The Warren City Council approved a $367,786 budget amendment for six drone docks and a $1,709,942.66 five‑year contract for drones, docks and services after staff and vendors described capability, safety features and maintenance plans amid questions about privacy, lifespan and program scope.

Warren — The City of Warren voted Jan. 27 to fund a multi‑year public‑safety drone program that includes six rooftop drone docks and a five‑year purchase and service agreement for drones, software and installation totaling $1,709,942.66, plus a separate $367,786 budget amendment to cover immediate docking‑station purchases and installation.

Council members and staff said the technology is intended as a shared public‑safety asset for police and fire, not for routine surveillance. A city representative described the docks as a way to reduce launch/recovery workload and increase availability by placing six docks around the city while retaining five field‑deployable drones for longer missions, yielding roughly 11 total drones available to respond to incidents. Vendor and department representatives said the docks automate launch and recovery and that FAA waivers and operational rules guide missions.

At the council meeting, a Skydio solution engineer, Dave DeRosa, told the council the drones’ usable hardware life is roughly three years but that the vendor program includes quarterly inspection and automatic replacement of wearable components and batteries as those parts reach lifecycle thresholds. "Once we see the drones start to hit roughly 300 charge cycles, they automatically signal our team to start sending new hardware back out to the team," DeRosa said.

Warren public‑safety speakers emphasized limits on data collection. A department representative told council, "They do not use facial recognition. They do not listen to conversations. They do not capture audio," and said video footage would be stored in a secure evidence vault with limited retention. Officials said drones would not be used for random, untargeted surveillance but would fly for documented public‑safety purposes and calls for service.

Several council members voiced concerns about privacy, the pace of technological change, and lifecycle cost. Councilman Noonan said the overall program price — described in debate as "a little more than $2 million" when combined with the docking amendment — prompted "sticker shock," and asked whether buying everything now risked rapid obsolescence. Staff and vendor representatives said the five‑year contract includes software updates, warranty service, and scheduled hardware refreshes to mitigate obsolescence and noted prior operational metrics showing drones often arrive on scene faster than ground units.

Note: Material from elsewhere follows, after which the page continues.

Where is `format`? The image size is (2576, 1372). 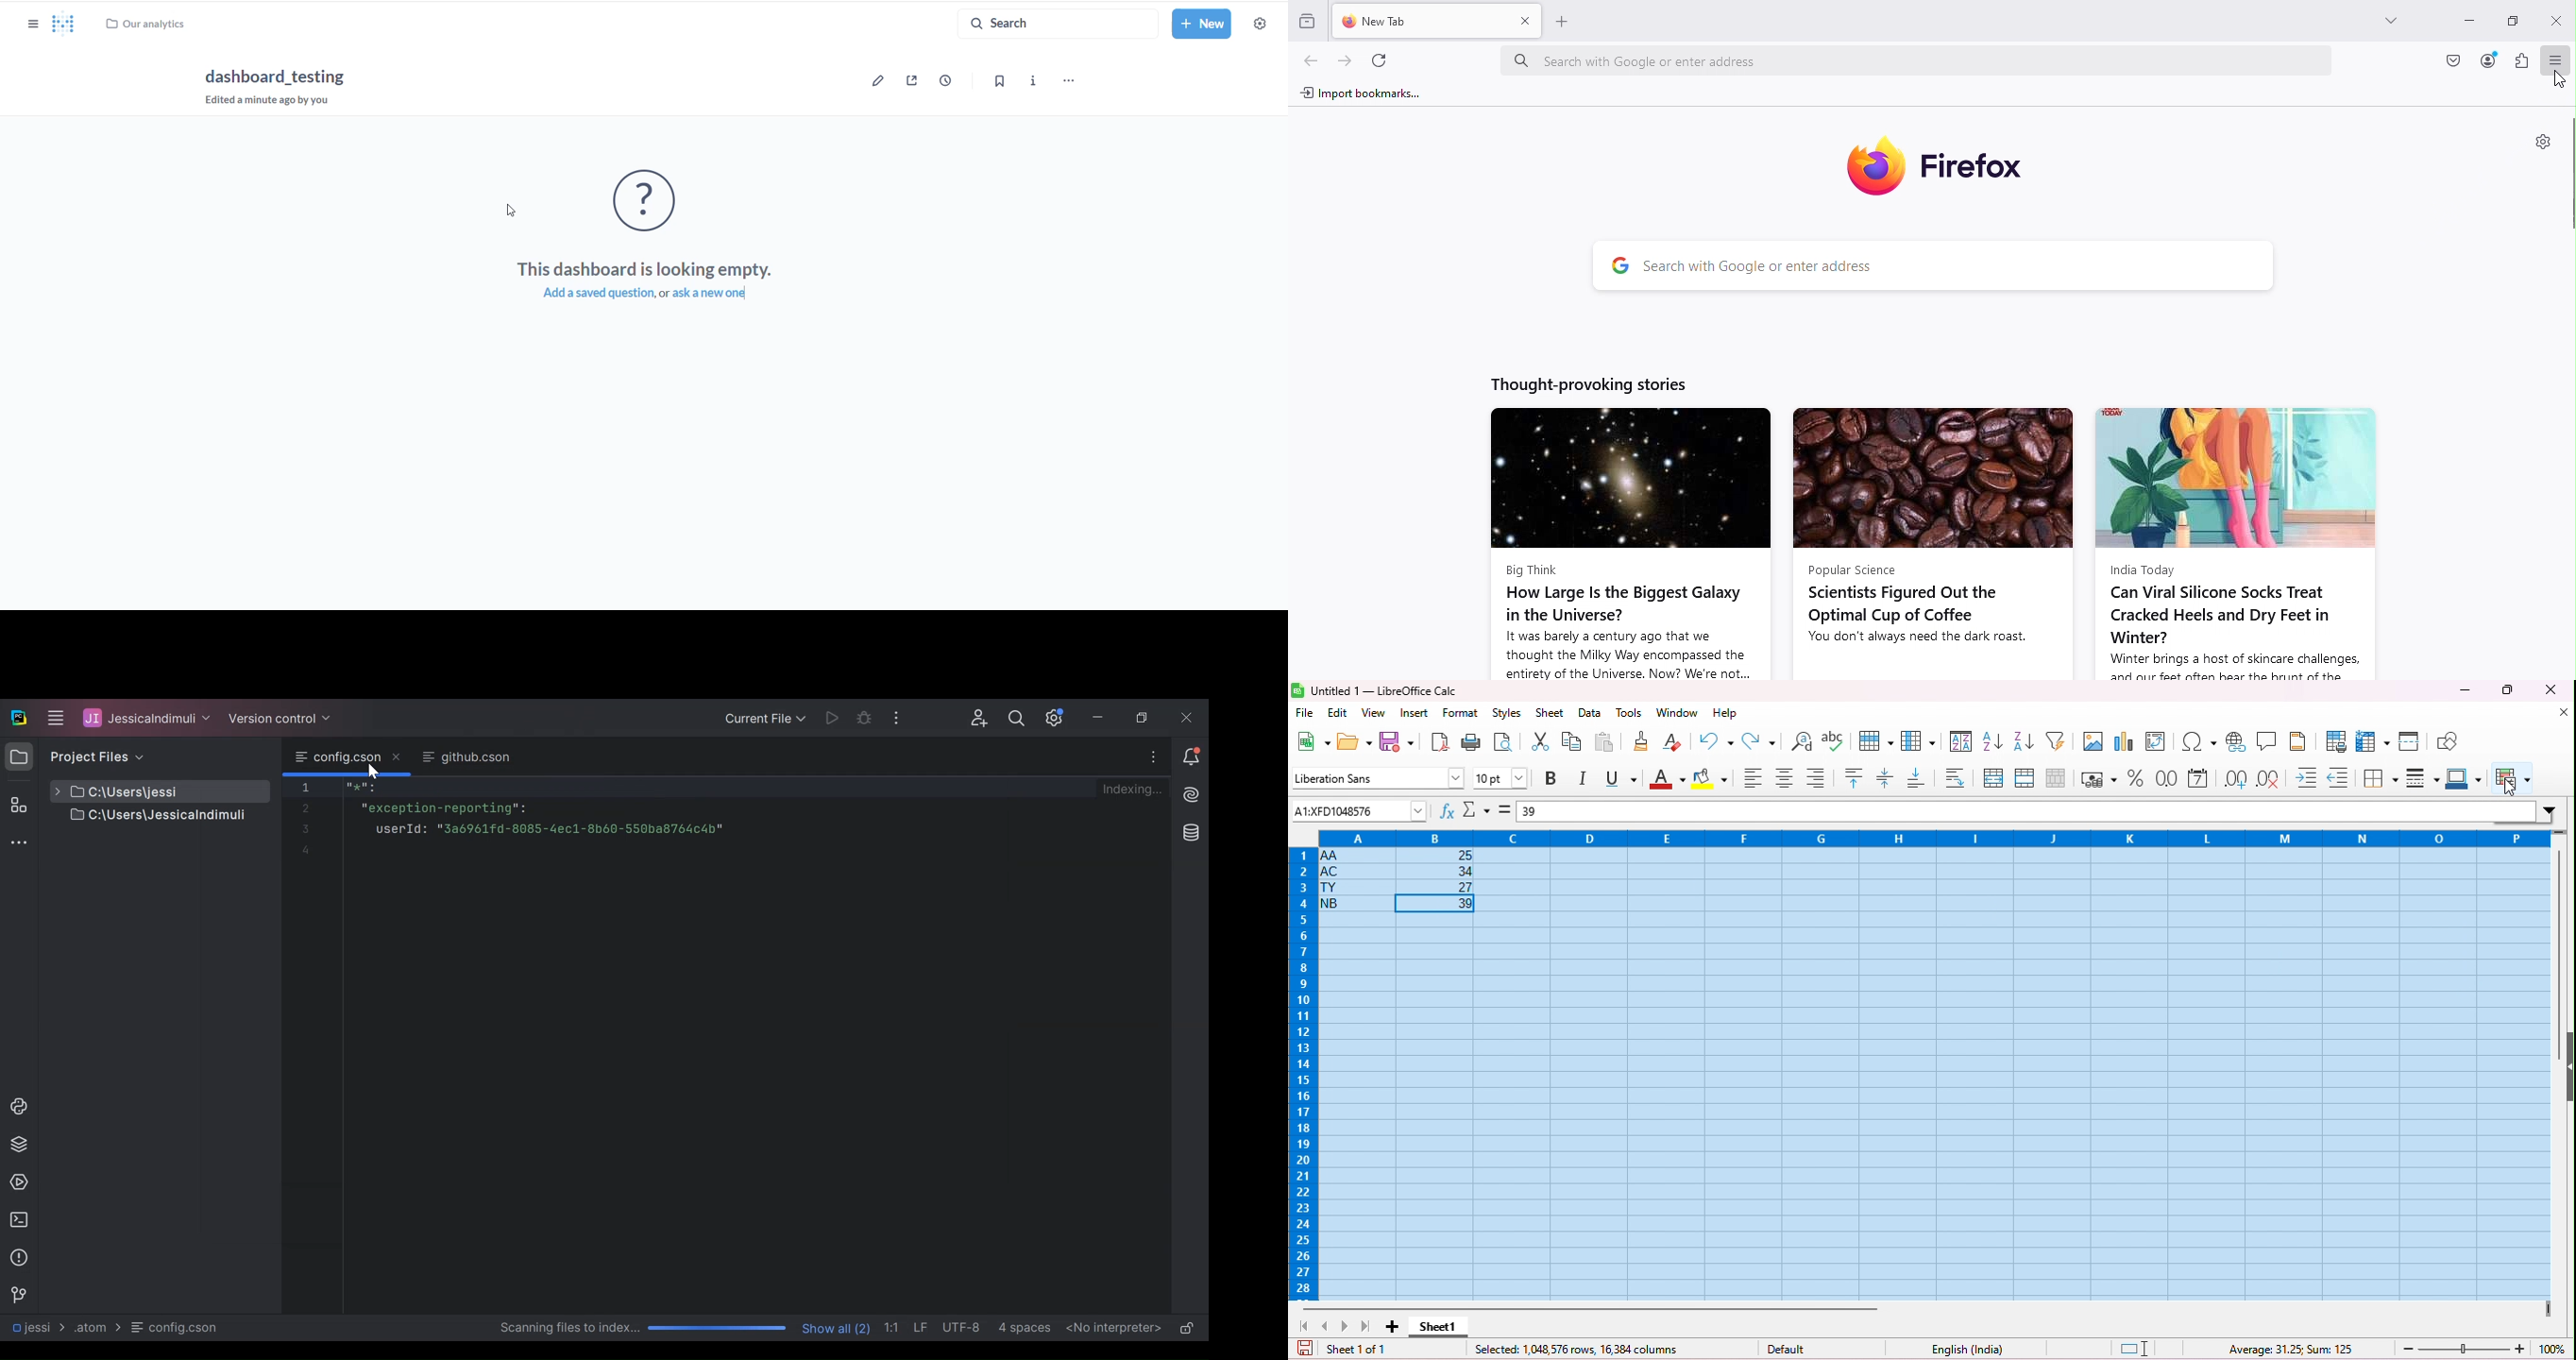
format is located at coordinates (1461, 714).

Council members asked for measurable goals. Officials said operators complete a drone‑outcome report for each mission and that the city is tracking response‑time improvements and instances when the drone clears a call without a ground response. Department staff agreed to formalize longer‑term metrics and reporting.

On voice votes, the council approved the $367,786 amendment for drone docks and then approved the five‑year purchase and service contract; Councilman Noonan voted against the acquisition motions. The council discussion emphasized the program’s safety benefits for officers and the potential to locate missing persons in severe weather using thermal imaging, balanced against privacy and budget concerns.

The council also asked staff to produce documentation on operations, retention policies, and performance metrics to present to council and the public as the program proceeds.